Amyloid-β protein (Aβ) aggregates in the brain to form senile plaques. By using thioflavin T, a dye that specifically binds to fibrillar structures, we found that metals such as Zn(II) and Cu(II) normally inhibit amyloid β-aggregation. Another method for detecting Aβ, which does not distinguish the types of aggregates, showed that these metals induce a non-β-sheeted aggregation, as reported previously. Secondary structural analysis and microscopic studies revealed that metals induced Aβ to make non-fibrillar aggregates by disrupting β-sheet formation. These non-fibrillar Aβ aggregates displayed much weaker Congo Red birefringence, and in separate cell culture experiments, were less toxic than self β-aggregates, as demonstrated by 3-[4,5-dimethylthiazol-2-yl]-2,5-diphenyltetrazolium bromide assay.
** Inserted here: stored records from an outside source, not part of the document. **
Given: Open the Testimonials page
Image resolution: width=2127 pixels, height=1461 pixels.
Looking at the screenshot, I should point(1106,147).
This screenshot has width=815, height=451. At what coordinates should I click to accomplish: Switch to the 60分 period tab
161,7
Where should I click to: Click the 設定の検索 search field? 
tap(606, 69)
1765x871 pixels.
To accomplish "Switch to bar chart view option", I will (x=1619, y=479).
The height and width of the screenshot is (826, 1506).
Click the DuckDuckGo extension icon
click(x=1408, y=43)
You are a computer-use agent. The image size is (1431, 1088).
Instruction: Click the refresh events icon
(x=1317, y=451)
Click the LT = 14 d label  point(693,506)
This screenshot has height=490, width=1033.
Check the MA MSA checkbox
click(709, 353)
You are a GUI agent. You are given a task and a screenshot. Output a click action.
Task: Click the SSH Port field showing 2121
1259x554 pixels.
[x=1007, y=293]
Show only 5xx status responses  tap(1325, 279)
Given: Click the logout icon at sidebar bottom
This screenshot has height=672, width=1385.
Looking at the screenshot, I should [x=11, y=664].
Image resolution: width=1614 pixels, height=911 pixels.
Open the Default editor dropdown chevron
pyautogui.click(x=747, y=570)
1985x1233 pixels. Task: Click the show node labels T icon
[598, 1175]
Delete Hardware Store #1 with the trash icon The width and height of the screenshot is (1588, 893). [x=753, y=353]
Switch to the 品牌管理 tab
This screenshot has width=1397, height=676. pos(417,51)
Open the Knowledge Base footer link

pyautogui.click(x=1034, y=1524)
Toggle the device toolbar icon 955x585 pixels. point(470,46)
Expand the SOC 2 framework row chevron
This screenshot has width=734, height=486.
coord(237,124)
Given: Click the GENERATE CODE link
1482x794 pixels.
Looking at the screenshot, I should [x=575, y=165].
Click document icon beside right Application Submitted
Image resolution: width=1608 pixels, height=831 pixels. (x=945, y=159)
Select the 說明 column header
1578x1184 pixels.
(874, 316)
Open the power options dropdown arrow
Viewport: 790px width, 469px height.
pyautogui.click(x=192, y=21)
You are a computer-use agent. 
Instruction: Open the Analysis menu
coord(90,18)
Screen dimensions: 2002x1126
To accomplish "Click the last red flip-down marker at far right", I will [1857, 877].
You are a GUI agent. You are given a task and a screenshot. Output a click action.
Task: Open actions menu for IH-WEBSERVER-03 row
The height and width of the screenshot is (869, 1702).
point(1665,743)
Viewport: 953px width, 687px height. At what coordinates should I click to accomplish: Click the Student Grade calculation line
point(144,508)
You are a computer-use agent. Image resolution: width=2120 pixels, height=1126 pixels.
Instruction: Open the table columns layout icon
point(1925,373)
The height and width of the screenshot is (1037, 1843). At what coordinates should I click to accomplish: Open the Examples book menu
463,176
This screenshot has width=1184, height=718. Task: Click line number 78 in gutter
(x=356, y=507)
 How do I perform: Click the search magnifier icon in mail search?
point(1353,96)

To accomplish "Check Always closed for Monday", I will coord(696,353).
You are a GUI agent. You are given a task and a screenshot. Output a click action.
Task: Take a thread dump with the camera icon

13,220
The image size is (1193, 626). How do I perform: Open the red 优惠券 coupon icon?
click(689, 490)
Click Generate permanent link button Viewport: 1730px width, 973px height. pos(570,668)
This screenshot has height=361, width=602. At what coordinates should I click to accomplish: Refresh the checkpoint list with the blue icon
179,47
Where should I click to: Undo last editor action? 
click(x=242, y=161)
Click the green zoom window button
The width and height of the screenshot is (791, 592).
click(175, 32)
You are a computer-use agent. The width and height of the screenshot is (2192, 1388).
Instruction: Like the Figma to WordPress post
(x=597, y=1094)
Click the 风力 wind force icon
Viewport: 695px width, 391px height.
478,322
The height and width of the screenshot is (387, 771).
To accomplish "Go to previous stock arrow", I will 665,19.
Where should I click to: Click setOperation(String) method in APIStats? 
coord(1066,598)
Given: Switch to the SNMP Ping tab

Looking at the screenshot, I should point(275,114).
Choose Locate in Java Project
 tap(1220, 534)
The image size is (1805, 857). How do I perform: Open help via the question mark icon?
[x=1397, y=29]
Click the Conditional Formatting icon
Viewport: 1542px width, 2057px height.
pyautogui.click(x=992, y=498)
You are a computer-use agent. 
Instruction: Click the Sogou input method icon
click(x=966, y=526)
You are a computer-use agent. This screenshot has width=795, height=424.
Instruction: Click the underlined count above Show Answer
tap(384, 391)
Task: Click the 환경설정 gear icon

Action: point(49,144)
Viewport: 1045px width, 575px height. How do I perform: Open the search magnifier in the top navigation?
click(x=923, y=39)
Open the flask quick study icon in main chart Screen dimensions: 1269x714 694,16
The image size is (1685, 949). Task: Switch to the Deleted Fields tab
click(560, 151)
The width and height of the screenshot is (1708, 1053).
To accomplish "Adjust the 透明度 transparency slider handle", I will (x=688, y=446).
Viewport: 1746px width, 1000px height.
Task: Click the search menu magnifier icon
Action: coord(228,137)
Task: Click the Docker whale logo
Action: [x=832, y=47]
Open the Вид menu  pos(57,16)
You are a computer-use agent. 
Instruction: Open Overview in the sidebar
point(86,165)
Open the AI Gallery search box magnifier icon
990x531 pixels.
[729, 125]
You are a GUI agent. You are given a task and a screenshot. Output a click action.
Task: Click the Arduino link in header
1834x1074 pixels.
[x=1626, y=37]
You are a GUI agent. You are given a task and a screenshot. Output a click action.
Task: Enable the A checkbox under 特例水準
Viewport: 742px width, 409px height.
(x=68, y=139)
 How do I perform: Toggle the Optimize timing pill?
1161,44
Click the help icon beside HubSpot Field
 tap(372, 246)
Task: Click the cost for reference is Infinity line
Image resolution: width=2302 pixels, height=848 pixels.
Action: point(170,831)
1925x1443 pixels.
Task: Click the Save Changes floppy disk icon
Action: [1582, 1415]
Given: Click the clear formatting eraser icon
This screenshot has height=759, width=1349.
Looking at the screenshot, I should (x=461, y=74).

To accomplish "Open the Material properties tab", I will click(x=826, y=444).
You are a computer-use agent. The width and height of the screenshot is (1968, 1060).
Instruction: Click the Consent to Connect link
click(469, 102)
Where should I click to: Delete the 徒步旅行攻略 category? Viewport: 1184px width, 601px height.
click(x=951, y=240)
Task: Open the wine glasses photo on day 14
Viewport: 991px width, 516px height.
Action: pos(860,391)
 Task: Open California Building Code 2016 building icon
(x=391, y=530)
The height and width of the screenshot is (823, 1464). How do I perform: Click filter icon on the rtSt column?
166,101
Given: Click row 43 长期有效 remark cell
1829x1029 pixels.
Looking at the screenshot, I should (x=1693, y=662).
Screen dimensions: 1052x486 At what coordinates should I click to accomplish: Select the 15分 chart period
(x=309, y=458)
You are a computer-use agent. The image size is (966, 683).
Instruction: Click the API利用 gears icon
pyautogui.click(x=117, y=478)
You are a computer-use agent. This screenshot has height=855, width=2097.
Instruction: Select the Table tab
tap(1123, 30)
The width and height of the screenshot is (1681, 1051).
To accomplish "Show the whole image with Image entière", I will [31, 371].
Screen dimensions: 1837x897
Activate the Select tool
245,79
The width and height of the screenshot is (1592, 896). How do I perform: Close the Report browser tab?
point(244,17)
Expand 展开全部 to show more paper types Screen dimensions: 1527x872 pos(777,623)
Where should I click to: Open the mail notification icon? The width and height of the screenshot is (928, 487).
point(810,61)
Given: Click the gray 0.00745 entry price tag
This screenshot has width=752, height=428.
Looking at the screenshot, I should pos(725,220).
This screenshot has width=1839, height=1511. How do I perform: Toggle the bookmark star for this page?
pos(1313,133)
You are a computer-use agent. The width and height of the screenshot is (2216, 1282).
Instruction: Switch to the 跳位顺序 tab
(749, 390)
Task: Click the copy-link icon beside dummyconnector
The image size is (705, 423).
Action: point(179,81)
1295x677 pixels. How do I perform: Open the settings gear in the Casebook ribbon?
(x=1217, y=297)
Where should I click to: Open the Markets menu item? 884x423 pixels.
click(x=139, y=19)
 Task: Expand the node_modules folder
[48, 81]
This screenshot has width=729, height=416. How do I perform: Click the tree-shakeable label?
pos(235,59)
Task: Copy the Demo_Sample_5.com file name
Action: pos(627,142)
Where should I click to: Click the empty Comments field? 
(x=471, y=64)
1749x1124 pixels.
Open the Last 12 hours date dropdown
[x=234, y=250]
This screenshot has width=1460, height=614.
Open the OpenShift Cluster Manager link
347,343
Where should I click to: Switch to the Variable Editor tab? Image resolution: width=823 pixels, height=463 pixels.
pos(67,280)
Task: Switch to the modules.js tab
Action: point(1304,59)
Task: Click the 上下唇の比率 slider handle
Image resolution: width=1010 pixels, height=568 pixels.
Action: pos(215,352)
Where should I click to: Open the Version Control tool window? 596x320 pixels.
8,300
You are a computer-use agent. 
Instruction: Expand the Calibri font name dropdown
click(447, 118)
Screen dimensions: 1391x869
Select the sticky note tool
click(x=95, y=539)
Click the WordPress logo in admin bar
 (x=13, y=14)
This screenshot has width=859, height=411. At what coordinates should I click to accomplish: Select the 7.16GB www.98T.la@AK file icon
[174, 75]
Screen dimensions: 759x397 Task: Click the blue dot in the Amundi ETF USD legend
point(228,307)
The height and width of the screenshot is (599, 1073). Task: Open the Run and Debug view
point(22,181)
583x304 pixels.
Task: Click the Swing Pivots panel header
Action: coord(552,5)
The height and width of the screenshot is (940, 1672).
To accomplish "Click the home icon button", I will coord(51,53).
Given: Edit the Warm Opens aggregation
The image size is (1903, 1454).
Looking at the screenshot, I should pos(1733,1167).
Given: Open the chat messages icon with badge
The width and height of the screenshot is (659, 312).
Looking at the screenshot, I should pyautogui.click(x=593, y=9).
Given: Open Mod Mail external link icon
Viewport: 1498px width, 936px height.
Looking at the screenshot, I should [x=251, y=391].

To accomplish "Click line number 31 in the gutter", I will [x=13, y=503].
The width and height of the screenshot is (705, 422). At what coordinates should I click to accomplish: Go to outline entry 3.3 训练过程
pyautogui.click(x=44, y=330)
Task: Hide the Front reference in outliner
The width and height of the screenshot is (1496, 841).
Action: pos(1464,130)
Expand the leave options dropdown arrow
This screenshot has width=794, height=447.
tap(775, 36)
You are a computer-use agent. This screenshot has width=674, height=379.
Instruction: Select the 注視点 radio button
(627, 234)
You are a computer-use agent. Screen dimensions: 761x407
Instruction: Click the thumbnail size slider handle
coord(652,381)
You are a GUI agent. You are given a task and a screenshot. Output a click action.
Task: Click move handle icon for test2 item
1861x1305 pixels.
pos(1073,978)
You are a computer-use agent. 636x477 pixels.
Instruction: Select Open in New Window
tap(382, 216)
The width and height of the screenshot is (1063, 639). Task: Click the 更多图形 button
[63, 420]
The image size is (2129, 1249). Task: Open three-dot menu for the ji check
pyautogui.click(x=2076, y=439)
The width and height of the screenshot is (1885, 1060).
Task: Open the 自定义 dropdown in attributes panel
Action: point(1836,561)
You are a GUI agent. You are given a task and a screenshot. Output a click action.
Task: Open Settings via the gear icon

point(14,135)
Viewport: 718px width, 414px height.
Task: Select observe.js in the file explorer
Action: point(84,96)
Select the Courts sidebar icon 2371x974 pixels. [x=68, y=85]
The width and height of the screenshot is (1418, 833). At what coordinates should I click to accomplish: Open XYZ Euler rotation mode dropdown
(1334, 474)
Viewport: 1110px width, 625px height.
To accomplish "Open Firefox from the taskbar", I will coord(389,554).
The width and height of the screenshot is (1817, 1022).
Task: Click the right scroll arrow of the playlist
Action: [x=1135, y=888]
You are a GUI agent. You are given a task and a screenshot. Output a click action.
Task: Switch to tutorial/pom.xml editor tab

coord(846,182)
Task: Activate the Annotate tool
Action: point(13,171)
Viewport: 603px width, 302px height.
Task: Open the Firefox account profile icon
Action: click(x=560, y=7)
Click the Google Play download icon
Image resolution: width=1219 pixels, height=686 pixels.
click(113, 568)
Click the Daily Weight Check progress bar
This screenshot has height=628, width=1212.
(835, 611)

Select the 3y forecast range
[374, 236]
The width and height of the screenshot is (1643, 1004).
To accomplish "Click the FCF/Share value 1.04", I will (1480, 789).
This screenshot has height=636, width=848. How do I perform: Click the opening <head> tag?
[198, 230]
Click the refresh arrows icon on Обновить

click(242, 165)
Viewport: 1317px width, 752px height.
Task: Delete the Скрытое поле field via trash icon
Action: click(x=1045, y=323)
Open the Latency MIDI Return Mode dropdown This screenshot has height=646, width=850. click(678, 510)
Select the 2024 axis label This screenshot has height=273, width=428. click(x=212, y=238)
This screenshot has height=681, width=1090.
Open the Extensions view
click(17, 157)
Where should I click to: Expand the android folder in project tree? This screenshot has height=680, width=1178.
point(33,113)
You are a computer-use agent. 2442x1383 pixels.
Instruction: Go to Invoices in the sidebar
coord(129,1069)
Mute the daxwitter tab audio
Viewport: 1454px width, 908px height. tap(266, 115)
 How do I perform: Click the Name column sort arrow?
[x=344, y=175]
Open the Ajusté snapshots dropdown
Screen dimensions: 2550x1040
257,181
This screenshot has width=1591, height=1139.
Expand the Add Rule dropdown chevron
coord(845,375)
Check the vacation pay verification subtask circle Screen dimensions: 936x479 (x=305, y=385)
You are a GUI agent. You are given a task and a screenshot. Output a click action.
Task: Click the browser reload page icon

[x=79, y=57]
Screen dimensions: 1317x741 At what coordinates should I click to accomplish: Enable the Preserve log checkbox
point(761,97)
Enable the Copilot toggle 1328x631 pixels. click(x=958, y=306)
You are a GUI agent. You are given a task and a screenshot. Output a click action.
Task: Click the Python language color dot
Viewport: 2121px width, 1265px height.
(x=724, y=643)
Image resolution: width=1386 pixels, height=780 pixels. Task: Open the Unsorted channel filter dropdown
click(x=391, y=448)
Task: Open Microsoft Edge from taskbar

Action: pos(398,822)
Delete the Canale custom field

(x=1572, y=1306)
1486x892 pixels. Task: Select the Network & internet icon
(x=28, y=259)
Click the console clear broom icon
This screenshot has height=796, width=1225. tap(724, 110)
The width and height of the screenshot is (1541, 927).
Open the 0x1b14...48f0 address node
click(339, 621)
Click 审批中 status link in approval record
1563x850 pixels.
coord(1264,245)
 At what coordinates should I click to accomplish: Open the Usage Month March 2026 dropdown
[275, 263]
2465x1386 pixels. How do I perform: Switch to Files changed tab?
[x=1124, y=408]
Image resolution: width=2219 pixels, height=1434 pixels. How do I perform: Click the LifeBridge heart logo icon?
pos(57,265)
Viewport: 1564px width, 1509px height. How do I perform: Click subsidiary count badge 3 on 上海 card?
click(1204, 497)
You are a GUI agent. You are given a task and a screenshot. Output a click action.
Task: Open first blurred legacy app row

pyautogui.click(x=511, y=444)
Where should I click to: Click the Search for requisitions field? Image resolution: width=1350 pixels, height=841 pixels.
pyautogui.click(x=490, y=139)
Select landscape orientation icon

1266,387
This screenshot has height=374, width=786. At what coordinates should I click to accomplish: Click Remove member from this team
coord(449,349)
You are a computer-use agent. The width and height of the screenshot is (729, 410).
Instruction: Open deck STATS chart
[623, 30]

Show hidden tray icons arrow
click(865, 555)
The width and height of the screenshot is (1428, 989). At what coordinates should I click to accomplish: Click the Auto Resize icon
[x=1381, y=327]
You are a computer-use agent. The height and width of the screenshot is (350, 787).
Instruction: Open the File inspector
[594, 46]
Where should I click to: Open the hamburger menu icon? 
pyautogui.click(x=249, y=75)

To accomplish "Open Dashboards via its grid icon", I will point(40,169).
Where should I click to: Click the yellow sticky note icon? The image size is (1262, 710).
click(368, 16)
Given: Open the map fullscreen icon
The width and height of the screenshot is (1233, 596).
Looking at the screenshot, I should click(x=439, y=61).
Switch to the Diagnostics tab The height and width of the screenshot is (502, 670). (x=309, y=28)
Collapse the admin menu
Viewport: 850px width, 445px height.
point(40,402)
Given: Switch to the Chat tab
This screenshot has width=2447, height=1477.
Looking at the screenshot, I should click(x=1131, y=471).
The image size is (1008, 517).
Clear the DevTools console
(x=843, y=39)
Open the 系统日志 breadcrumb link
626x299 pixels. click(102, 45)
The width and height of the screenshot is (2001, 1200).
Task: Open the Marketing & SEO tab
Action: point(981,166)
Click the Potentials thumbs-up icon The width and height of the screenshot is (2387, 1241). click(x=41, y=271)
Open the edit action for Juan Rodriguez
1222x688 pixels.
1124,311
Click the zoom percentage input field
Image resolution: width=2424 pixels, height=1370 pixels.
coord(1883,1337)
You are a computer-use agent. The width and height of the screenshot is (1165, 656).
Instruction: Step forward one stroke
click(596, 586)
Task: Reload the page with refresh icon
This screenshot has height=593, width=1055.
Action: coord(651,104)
The toxicity of soluble Aβ was enhanced in the presence of Cu(II), which suggests the previously hypothesized role of Aβ in generating oxidative stress. Finally, under an acidic condition, similar to that in the inflammation associated with senile plaques, β-aggregation was robustly facilitated at one specific concentration of Zn(II) in the presence of heparin. However, because a higher concentration of Zn(II) virtually abolished this abnormal phenomenon, and at normal pH any concentrations strongly inhibit β-aggregation and its associated cytotoxicity, including its anti-oxidative nature we suggest that Zn(II) has an overall protective effect against β-amyloid toxicity.